Por supuesto que los gobiernos y municipios tienen formas mucho peores de gastar el dinero que repartiéndolo entre galardonados por sus versos o sus prosas. Y claro que me acuerdo de los autores grandes o famosos que, en una etapa de su vida, y por estrictas razones alimenticias, se zambulleron en ese circuito concursil, y lo mismo ganaban en Tomelloso que en Mansilla de las Mulas, en Ribadeo que en Benalmádena. Muchos recordamos, sin ir más lejos, los casos de Roberto Bolaño o de Juan Manuel de Prada (pido perdón por citarlos juntos), autores que así ganaron unas buenas perras con sus relatos y novelas. Pero ellos, en un momento determinado, dieron el salto, abandonaron ese submundo, lograron convertirse en escritores leídos, “normales”. Digamos que salieron a la superficie, a una superficie de otra naturaleza.

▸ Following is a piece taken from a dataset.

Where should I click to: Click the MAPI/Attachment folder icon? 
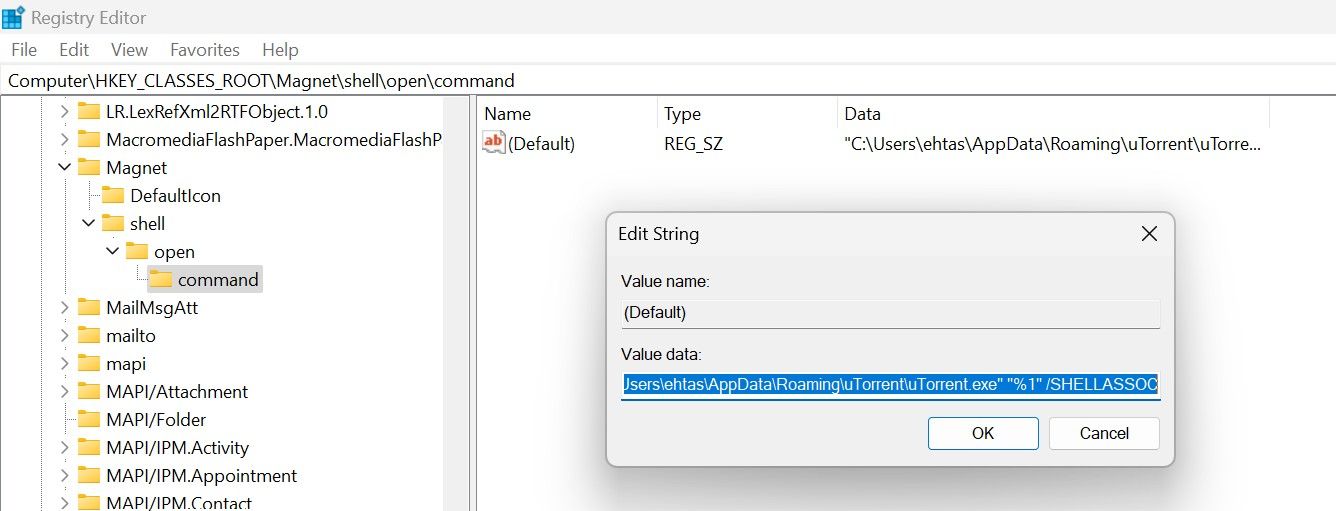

Ay, Bilaketa, de tantas cosas, seguro, podrían quejarse en estos tiempos de crisis y de recortes presupuestarios de las instituciones. Pero de no recibir ayudas oficiales para sus concursos…, la verdad, no sé.
“Yo tenía una especie de prehistoria, que consistía en ganar concursos de pueblos, lo que en esa época te daba mucho dinero. Una vez, en Muskiz (provincia de Vizcaya), uno de los miembros del jurado me dijo: ‘Muy bien lo de tus premios, pero que sepas que te puedes pasar el resto de tu vida en este tiovivo de concursitos y ya está, ¿eh? Nadie te va a conocer así’. Fue duro escucharlo, pero también muy útil”. (Mercedes Cebrián, en una entrevista del también escritor Patricio Pron.)